Most people have an inaccurate view of commerce. Most people see it as based on competition. They see Microsoft and Apple suing everybody left and right to try and gain an advantage in the marketplace. They see large companies buying smaller companies with potentially better products sometimes to keep them off the market. They see movies about aggressive business owners and corporate leaders plotting the demise of others in their field.
What most people don't see is that 98% of commerce is cooperation. It is cooperation in the work environment. It is cooperation in the development of industry standards. It is cooperation in relationships with suppliers and contractors.
Cooperation is the milieu in which commerce actually operates despite the superficial evidence of competitiveness.
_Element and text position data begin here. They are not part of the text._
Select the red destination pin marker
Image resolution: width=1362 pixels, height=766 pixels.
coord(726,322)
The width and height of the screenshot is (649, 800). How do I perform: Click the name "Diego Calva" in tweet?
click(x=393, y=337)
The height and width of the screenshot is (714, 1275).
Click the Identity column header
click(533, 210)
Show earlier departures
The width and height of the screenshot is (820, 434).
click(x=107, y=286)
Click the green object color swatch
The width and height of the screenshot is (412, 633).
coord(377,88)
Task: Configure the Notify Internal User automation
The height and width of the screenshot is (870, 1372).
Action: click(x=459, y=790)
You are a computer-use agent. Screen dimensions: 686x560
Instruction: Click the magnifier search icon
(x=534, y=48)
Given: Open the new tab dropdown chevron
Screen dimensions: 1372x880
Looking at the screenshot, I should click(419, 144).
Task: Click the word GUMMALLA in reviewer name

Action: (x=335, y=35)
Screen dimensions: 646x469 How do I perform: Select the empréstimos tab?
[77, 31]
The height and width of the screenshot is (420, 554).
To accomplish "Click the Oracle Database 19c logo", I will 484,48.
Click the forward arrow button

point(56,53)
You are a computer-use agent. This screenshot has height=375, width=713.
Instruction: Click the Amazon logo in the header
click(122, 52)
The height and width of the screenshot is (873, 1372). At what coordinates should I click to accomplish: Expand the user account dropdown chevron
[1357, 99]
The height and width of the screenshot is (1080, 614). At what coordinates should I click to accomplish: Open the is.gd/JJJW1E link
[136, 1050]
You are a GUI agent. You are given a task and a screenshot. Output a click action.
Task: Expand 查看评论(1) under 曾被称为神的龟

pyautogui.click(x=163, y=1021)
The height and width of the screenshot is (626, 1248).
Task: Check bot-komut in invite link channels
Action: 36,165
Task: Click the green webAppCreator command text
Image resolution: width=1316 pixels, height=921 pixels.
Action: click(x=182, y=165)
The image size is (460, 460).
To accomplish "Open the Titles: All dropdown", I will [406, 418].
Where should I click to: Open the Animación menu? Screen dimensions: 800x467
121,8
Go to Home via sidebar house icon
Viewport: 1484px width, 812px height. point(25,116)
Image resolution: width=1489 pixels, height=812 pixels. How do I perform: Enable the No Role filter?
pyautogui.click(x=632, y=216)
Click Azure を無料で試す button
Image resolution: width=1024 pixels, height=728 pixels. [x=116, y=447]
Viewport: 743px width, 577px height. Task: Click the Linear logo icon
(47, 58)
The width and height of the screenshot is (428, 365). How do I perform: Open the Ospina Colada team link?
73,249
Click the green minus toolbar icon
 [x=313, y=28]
When a business needs help it turns to a wide range of independent contractors, lawyers, designers, business consultants, engineers, accountants and headhunters. In each of these relationships there is no contract, there is just an assumption of cooperation mixed with a little bit of self-interest. Self-interest usually leads to cooperation.
If one looks at the entire world of commerce people are helping each other every day in hundreds of ways without contracts merely based on trust and goodwill. Cooperation is the ground milieu in which commerce operates and thrives.
Somehow we need to make it clear when a person buys an apple. The entire supply chain of cooperation and goodwill exists to get that apple from the tree to the final buyer.